Start of Block

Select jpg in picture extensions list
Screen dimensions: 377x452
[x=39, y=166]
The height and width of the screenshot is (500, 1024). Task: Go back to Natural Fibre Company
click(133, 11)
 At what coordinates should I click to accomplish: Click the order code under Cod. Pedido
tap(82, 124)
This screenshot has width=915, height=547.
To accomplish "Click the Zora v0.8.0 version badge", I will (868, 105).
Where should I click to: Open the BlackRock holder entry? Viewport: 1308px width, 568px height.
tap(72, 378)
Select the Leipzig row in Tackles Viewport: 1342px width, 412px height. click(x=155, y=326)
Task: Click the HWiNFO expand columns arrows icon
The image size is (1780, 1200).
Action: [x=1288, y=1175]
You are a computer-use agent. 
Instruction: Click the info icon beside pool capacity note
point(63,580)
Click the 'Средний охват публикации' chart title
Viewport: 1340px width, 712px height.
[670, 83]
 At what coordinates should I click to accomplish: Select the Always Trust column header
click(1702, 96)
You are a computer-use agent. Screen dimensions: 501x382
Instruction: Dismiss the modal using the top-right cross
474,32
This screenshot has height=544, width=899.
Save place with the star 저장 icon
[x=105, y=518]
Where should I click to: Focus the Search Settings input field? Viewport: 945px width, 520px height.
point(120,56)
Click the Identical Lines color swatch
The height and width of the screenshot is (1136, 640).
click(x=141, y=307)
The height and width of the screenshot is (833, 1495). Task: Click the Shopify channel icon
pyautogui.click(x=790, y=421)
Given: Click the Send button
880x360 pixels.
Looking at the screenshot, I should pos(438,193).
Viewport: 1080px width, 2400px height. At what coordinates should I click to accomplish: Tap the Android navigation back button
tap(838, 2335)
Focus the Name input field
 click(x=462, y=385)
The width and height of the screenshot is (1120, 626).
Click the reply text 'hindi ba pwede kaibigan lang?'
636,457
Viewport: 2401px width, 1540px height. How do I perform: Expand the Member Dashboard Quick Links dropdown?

End of Block

## Work to be completed
Looking at the records above, please work out how many lines contain "computer" and state only that number.

## Solution to this problem
2